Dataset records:
=======

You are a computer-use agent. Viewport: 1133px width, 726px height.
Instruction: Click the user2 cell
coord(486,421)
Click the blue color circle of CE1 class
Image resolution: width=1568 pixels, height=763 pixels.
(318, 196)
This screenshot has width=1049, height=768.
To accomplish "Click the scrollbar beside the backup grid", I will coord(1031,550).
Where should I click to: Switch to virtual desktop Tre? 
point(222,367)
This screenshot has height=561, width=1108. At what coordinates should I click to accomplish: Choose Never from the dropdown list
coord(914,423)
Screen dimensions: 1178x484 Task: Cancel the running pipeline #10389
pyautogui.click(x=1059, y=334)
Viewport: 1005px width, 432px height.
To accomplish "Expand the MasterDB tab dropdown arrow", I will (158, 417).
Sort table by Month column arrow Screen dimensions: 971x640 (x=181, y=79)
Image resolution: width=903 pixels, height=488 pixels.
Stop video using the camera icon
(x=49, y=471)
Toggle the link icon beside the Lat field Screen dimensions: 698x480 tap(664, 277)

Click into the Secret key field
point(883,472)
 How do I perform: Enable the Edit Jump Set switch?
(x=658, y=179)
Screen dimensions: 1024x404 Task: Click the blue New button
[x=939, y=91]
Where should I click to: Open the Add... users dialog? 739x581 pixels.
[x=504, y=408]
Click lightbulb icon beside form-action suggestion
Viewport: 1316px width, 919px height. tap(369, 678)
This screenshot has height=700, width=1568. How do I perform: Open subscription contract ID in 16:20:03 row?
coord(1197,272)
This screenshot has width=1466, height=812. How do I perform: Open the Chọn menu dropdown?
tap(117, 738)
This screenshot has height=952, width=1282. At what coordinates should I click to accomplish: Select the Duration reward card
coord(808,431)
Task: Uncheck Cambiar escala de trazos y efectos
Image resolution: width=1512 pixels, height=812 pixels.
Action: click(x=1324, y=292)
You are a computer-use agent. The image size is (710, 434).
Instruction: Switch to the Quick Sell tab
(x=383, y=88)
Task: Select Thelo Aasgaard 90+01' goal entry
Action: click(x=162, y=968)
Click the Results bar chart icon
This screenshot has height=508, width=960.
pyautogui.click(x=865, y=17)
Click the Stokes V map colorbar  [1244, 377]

=======

| What is being asked |
What this exercise asks for is the data above, retyped exactly.

| Response to the exercise |
You are a computer-use agent. Viewport: 1133px width, 726px height.
Instruction: Click the user2 cell
coord(486,421)
Click the blue color circle of CE1 class
Image resolution: width=1568 pixels, height=763 pixels.
(318, 196)
This screenshot has width=1049, height=768.
To accomplish "Click the scrollbar beside the backup grid", I will coord(1031,550).
Where should I click to: Switch to virtual desktop Tre? 
point(222,367)
This screenshot has height=561, width=1108. At what coordinates should I click to accomplish: Choose Never from the dropdown list
coord(914,423)
Screen dimensions: 1178x484 Task: Cancel the running pipeline #10389
pyautogui.click(x=1059, y=334)
Viewport: 1005px width, 432px height.
To accomplish "Expand the MasterDB tab dropdown arrow", I will (158, 417).
Sort table by Month column arrow Screen dimensions: 971x640 (x=181, y=79)
Image resolution: width=903 pixels, height=488 pixels.
Stop video using the camera icon
(x=49, y=471)
Toggle the link icon beside the Lat field Screen dimensions: 698x480 tap(664, 277)

Click into the Secret key field
point(883,472)
 How do I perform: Enable the Edit Jump Set switch?
(x=658, y=179)
Screen dimensions: 1024x404 Task: Click the blue New button
[x=939, y=91]
Where should I click to: Open the Add... users dialog? 739x581 pixels.
[x=504, y=408]
Click lightbulb icon beside form-action suggestion
Viewport: 1316px width, 919px height. tap(369, 678)
This screenshot has height=700, width=1568. How do I perform: Open subscription contract ID in 16:20:03 row?
coord(1197,272)
This screenshot has width=1466, height=812. How do I perform: Open the Chọn menu dropdown?
tap(117, 738)
This screenshot has height=952, width=1282. At what coordinates should I click to accomplish: Select the Duration reward card
coord(808,431)
Task: Uncheck Cambiar escala de trazos y efectos
Image resolution: width=1512 pixels, height=812 pixels.
Action: click(x=1324, y=292)
You are a computer-use agent. The image size is (710, 434).
Instruction: Switch to the Quick Sell tab
(x=383, y=88)
Task: Select Thelo Aasgaard 90+01' goal entry
Action: click(x=162, y=968)
Click the Results bar chart icon
This screenshot has height=508, width=960.
pyautogui.click(x=865, y=17)
Click the Stokes V map colorbar  [1244, 377]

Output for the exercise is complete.